Whole cell lysates were prepared by sonication of the cells in lysis buffer (1% Triton X-100, 50 mM KCl, 25 mM HEPES, pH 7.8, 10 μg/ml leupeptin, 20 μg/ml aprotinin, 125 μM dithiothreitol, 1 mM phenylmethylsulfonyl fluoride, 1 mM sodium orthovanadate); then samples (100 μg of total protein) in 50 μl of reducing sample buffer were boiled for 3 min and resolved on 10% SDS gels for 90 min at 100 V, and the proteins were transferred to polyvinylidene difluoride membranes at 21 V for 120 min. The membranes were then blocked by incubation at room temperature for 30 min with 5% skimmed milk in PBS and incubated for 24 h at 4°C with primary antibody (Chemicon International, Temecula, CA) followed by incubation for 60 min at room temperature with horseradish peroxidase-conjugated secondary antibody (Chemicon International), and then bound antibody was detected using chemiluminescence reagent (Amersham Biosciences, Buckinghamshire, UK). To detect multiple signals using a single membrane, the membrane was incubated for 20 min at 37°C with stripping buffer (59 mM Tris·HCl, 2% SDS, 0.75% 2-mercaptoethanol) prior to reblotting with a different antibody (13). β-Actin was used as the internal control.
Total RNA extraction.
Total RNA was extracted from VSMCs using a Tri Reagent kit (Molecular Research Center, Cincinnati, OH). The integrity of the extracted total RNA was examined by 1% agarose gel electrophoresis and the RNA concentration determined by UV light absorption at 260 nm. RNA samples for RT-PCR were incubated for 30 min at 37°C with RNase-free DNase I and then for 10 min at 100°C to inactivate the DNase I.
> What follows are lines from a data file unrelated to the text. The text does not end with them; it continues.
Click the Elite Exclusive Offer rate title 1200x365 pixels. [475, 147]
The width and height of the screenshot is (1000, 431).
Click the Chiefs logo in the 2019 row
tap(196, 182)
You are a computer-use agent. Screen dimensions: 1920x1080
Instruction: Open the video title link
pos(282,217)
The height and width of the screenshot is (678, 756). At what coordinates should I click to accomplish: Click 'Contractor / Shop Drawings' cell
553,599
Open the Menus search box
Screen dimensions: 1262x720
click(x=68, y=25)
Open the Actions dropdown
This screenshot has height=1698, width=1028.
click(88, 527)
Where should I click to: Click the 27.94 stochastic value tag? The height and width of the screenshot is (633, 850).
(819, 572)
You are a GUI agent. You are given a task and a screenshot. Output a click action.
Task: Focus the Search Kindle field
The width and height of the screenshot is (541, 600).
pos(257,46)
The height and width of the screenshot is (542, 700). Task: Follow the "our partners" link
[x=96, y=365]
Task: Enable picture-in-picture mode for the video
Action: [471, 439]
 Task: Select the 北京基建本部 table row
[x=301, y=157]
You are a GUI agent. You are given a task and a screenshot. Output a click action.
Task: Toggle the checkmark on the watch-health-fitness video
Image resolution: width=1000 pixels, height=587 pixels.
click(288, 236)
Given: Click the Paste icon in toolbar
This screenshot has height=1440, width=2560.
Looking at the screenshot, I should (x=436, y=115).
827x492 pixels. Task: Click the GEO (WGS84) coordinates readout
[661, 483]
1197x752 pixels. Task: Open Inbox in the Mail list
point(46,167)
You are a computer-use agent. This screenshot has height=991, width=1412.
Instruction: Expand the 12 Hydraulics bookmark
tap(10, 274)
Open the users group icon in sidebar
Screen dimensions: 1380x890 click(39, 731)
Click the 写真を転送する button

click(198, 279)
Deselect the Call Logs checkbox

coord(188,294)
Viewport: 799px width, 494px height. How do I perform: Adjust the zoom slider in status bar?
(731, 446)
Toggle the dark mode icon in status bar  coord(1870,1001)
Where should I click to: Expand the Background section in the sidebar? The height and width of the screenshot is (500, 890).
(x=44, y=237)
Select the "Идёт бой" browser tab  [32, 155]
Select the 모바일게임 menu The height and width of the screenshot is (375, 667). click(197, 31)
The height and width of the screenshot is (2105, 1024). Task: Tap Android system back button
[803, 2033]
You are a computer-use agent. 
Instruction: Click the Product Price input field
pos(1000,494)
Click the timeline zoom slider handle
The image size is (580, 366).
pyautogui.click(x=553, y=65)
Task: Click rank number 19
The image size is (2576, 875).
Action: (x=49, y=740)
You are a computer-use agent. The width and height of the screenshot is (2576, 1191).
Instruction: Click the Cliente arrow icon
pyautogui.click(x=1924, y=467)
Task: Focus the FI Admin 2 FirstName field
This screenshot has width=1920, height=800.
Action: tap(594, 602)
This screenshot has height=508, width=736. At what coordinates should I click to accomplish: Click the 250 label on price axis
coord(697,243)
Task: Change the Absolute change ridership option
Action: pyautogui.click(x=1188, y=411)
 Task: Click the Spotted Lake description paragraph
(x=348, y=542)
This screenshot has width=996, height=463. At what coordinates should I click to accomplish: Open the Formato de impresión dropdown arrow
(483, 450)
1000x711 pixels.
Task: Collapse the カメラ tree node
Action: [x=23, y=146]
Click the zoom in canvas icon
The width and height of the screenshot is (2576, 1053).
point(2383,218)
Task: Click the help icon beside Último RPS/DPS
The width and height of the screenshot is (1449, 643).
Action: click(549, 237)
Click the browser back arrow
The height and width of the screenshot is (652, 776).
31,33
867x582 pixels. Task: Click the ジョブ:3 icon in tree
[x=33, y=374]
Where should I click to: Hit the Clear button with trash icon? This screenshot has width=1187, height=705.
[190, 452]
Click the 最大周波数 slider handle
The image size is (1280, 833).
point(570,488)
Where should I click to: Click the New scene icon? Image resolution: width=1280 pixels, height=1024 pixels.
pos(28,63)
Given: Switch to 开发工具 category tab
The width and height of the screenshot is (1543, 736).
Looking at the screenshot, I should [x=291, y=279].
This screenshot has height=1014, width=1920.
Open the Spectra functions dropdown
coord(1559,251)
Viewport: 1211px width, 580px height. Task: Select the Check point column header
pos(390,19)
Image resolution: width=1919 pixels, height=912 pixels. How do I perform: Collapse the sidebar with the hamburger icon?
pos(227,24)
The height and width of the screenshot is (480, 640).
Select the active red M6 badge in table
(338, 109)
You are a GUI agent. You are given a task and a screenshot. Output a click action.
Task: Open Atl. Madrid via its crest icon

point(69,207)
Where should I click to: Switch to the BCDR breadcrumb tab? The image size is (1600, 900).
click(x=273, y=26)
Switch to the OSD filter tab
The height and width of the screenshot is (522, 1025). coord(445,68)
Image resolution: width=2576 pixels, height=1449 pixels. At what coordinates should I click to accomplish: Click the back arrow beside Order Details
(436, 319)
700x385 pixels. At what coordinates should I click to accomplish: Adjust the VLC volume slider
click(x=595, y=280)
One microgram of total RNA was reverse transcribed at 42°C for 1 h using poly(dT)12–18 primers and SUPER RT reverse-transcriptase (HT Biotechnology, Cambridge, UK) in a 50-μl reaction volume. Five microliters of the reaction mix in a total volume of 50 μl was then used in the PCR under the following conditions: 1 cycle of 95°C × 5 min, 35 cycles of 95°C × 30 s, 55°C × 1 min, 72°C × 1 min, and a final 7-min extension period. The primers used were OB-Rb (leptin long-form receptor) sense primer 5′-AGTGG AAACT GATGA AGAGC A-3′, OB-Rb antisense primer 5′-TTACA CAGTT AAGTC ACACA TC-3′, ETAR sense primer 5′-CAGAT CCACA TTAAG ATGGG-3′, ETAR antisense primer 5′-CAATG ACCAC GTAGA TAAGG-3′, ETBR sense primer 5′-CTGCT GGTGC CAAAC GTTTG AG-3′, ETBR antisense primer 5′-CCATG GCTTT CTTAG GTTGT A-3′, β-actin sense primer 5′-TGGAG AAGAG TCATG AGCTG CCT-3′, and β-actin antisense primer, 5′-GTGCC ACCAG ACAGC ACTGT GT-3′. These amplify fragments of different sizes: 508 bp for OB-Rb cDNA, 412 bp for ETAR cDNA, 323 bp for ETBR cDNA, and 202 bp for β-actin cDNA. Ten microliters of the OB-Rb and β-actin PCR products amplified from the same RT template solution were combined and electrophoresed on a 2% agarose gel. After ethidium bromide staining, the relative levels of OB-Rb and β-actin mRNA in the original total RNA extract were determined.
cDNA probe preparation and Northern blot analysis.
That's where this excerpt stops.